И правильно разумелось. Не случайно не удалось оснастить стихотворными строками «Патриотическую песнь» Глинки. Придя бессловесной в общественный слух, она уже не допускала той или иной речевой конкретизации, была заведомо
шире и «инаковее», чем любая прикладываемая к ней подтекстовка. Поэтому же можно сколько угодно переписывать стихи для мелодии Александрова — смысл ее к определенным словам все равно не сведется.
Слова при долговечных мелодиях сугубо условны. К песням «В лесу родилась елочка», «То не ветер ветку клонит», «Сулико» и т.п. в рамках коллективного проекта «Страсти по Матфею-2000» были написаны новые духовные стихи. Получились хоралы — не менее простые, внутренне дисциплинированные, экстатически размыкающие поющего, чем канонизированные народные песни XVI—XVII веков, цитировавшиеся Бахом в его «Страстях по Матфею». Тексты забываются; мелодии остаются. У музыки нет несводимых родимых пятен текста или контекста, с которым или в котором она появилась и звучала. Кроме одного.
* * *
Музыка гимнов не бывает «виновата» ни в словах, ни в ситуациях, в которых звучит. Потому что ее внутренний текст — всегда молитва, а ее внутренняя ситуация — всегда храм. Никаких светских (государственных, общественных и т.п.) гимнов до Нового времени вообще не существовало.
Выход гимнографии на площадь превратил гимн в просветляющее оправдание любого солидарного движения толпы, куда бы оно ни было направлено и чем бы ни было спровоцировано. Гимн чистосердечен и этим (вне храма, где поют: «Сердце чистое сотвори во мне». Псалмы, 50) опасен. Потому-то так рьяно и спорили о государственном гимне в 2000 году.

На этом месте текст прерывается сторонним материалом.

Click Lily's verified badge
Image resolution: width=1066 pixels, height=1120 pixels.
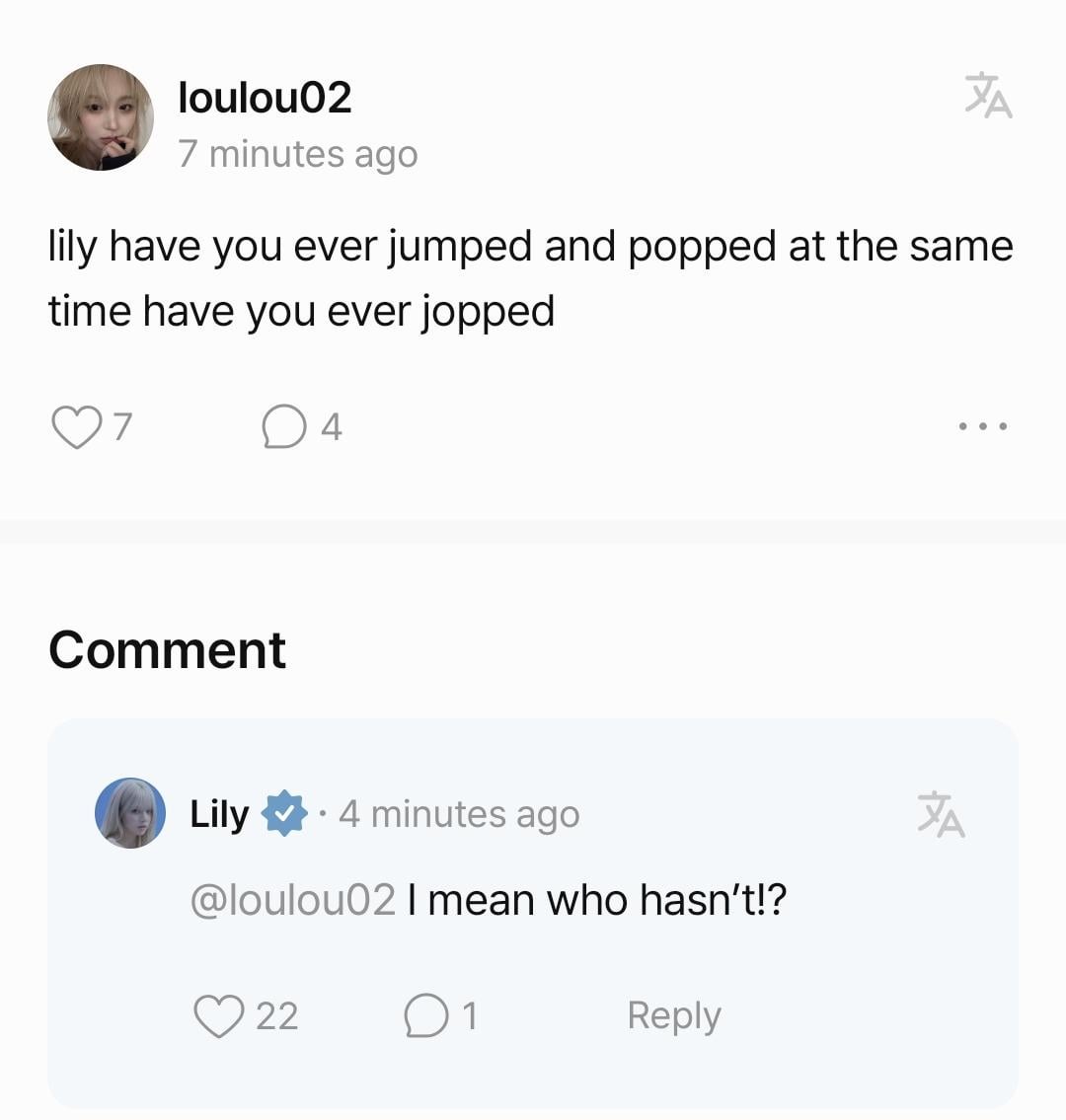(x=284, y=814)
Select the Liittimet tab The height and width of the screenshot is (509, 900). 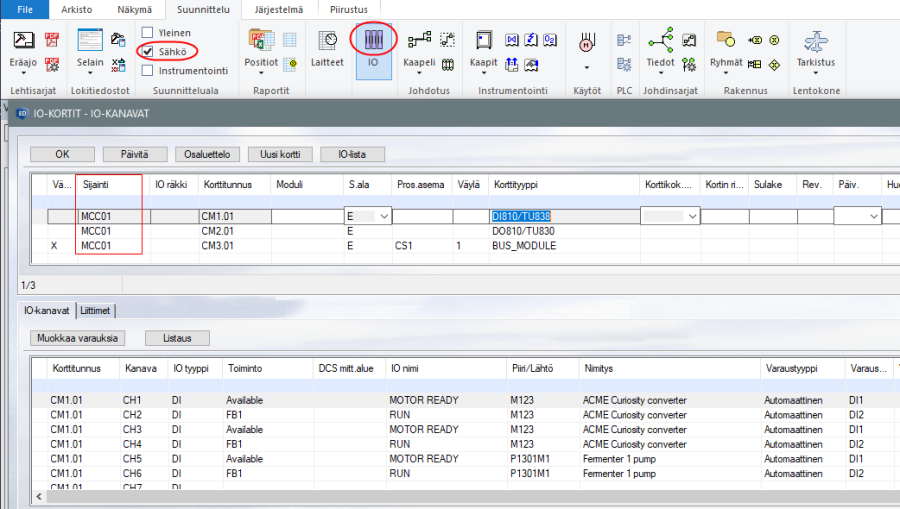(97, 310)
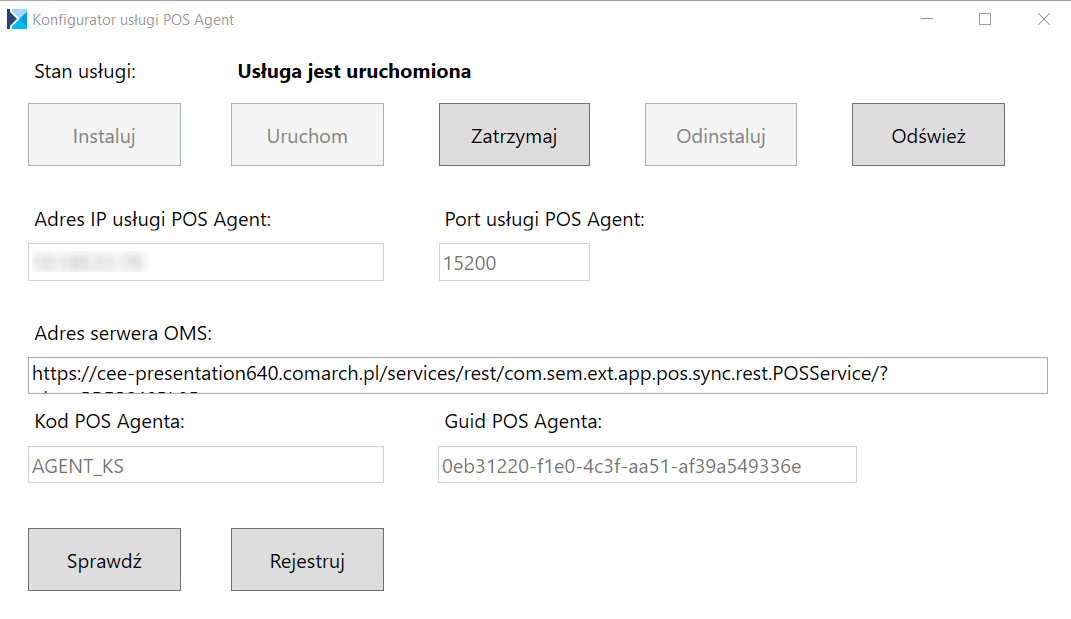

Советский гимн и в качестве советского, и в качестве старого-нового российского чистосердечен и опасен. То же самое — с «Патриотической песнью» Глинки в статусе упраздненного гимна России (т.е. России «эпохи реформ»).
И вообще — с любыми песнями общественной (государственной, национальной, политической, идеологической, социально-корпоративной, возрастной, групповой и проч.) солидарности, каковых сейчас звучит больше, чем когда-либо. Рубеж XX—XXI веков — время гимнов (еще и поэтому российская дискуссия о гимнах в 2000 году оказалась столь масштабной).